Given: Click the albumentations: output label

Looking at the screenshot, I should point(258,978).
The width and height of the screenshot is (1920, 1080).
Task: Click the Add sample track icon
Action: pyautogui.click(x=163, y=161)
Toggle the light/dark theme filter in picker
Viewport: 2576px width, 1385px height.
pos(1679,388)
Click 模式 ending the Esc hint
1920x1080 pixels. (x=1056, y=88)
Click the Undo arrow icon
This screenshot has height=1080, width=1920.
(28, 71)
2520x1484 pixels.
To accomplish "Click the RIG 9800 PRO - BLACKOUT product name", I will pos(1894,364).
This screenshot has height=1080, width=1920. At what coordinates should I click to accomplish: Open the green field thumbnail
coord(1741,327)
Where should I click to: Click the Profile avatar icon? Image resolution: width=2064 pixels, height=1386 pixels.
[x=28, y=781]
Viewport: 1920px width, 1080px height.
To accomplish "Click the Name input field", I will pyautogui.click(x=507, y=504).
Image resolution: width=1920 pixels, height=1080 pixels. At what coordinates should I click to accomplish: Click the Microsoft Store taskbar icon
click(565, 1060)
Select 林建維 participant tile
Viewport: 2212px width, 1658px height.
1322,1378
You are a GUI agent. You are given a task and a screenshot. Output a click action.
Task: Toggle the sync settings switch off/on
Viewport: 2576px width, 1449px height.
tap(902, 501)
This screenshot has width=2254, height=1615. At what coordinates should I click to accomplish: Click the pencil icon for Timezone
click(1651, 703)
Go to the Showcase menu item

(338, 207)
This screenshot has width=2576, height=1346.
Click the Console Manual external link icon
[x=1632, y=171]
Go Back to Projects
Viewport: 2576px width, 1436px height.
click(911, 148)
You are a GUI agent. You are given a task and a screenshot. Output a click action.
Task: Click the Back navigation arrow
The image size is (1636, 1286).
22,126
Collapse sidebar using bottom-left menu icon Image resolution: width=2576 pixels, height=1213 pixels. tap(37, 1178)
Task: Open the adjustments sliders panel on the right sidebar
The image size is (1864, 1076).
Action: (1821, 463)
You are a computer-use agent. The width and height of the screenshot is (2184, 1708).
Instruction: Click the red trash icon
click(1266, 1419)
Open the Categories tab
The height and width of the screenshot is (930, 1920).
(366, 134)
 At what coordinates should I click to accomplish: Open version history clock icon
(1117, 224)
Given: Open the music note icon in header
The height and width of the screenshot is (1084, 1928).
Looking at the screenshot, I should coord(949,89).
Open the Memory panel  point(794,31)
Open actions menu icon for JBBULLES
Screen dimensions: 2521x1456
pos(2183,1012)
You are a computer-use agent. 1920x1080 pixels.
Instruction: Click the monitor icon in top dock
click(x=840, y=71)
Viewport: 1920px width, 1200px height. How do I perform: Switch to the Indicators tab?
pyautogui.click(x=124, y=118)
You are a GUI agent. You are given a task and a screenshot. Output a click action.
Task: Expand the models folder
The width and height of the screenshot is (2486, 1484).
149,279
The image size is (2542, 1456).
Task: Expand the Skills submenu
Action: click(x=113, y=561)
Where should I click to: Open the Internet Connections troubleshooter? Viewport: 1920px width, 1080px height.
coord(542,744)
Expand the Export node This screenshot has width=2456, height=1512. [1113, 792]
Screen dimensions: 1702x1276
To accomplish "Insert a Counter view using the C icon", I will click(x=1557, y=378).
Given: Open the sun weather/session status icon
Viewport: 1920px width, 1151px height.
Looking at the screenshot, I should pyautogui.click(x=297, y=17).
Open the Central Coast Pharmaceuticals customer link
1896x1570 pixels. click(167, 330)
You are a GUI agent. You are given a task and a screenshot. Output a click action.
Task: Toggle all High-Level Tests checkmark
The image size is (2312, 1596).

### Exercise goal
All lines above should be output verbatim.

### Problem solution
Given: Click the albumentations: output label

Looking at the screenshot, I should point(258,978).
The width and height of the screenshot is (1920, 1080).
Task: Click the Add sample track icon
Action: pyautogui.click(x=163, y=161)
Toggle the light/dark theme filter in picker
Viewport: 2576px width, 1385px height.
pos(1679,388)
Click 模式 ending the Esc hint
1920x1080 pixels. (x=1056, y=88)
Click the Undo arrow icon
This screenshot has height=1080, width=1920.
(28, 71)
2520x1484 pixels.
To accomplish "Click the RIG 9800 PRO - BLACKOUT product name", I will pos(1894,364).
This screenshot has height=1080, width=1920. At what coordinates should I click to accomplish: Open the green field thumbnail
coord(1741,327)
Where should I click to: Click the Profile avatar icon? Image resolution: width=2064 pixels, height=1386 pixels.
[x=28, y=781]
Viewport: 1920px width, 1080px height.
To accomplish "Click the Name input field", I will pyautogui.click(x=507, y=504).
Image resolution: width=1920 pixels, height=1080 pixels. At what coordinates should I click to accomplish: Click the Microsoft Store taskbar icon
click(565, 1060)
Select 林建維 participant tile
Viewport: 2212px width, 1658px height.
1322,1378
You are a GUI agent. You are given a task and a screenshot. Output a click action.
Task: Toggle the sync settings switch off/on
Viewport: 2576px width, 1449px height.
tap(902, 501)
This screenshot has width=2254, height=1615. At what coordinates should I click to accomplish: Click the pencil icon for Timezone
click(1651, 703)
Go to the Showcase menu item

(338, 207)
This screenshot has width=2576, height=1346.
Click the Console Manual external link icon
[x=1632, y=171]
Go Back to Projects
Viewport: 2576px width, 1436px height.
click(911, 148)
You are a GUI agent. You are given a task and a screenshot. Output a click action.
Task: Click the Back navigation arrow
The image size is (1636, 1286).
22,126
Collapse sidebar using bottom-left menu icon Image resolution: width=2576 pixels, height=1213 pixels. tap(37, 1178)
Task: Open the adjustments sliders panel on the right sidebar
The image size is (1864, 1076).
Action: (1821, 463)
You are a computer-use agent. The width and height of the screenshot is (2184, 1708).
Instruction: Click the red trash icon
click(1266, 1419)
Open the Categories tab
The height and width of the screenshot is (930, 1920).
(366, 134)
 At what coordinates should I click to accomplish: Open version history clock icon
(1117, 224)
Given: Open the music note icon in header
The height and width of the screenshot is (1084, 1928).
Looking at the screenshot, I should coord(949,89).
Open the Memory panel  point(794,31)
Open actions menu icon for JBBULLES
Screen dimensions: 2521x1456
pos(2183,1012)
You are a computer-use agent. 1920x1080 pixels.
Instruction: Click the monitor icon in top dock
click(x=840, y=71)
Viewport: 1920px width, 1200px height. How do I perform: Switch to the Indicators tab?
pyautogui.click(x=124, y=118)
You are a GUI agent. You are given a task and a screenshot. Output a click action.
Task: Expand the models folder
The width and height of the screenshot is (2486, 1484).
149,279
The image size is (2542, 1456).
Task: Expand the Skills submenu
Action: click(x=113, y=561)
Where should I click to: Open the Internet Connections troubleshooter? Viewport: 1920px width, 1080px height.
coord(542,744)
Expand the Export node This screenshot has width=2456, height=1512. [1113, 792]
Screen dimensions: 1702x1276
To accomplish "Insert a Counter view using the C icon", I will click(x=1557, y=378).
Given: Open the sun weather/session status icon
Viewport: 1920px width, 1151px height.
Looking at the screenshot, I should pyautogui.click(x=297, y=17).
Open the Central Coast Pharmaceuticals customer link
1896x1570 pixels. click(167, 330)
You are a GUI agent. You are given a task and a screenshot. Output a click action.
Task: Toggle all High-Level Tests checkmark
The image size is (2312, 1596).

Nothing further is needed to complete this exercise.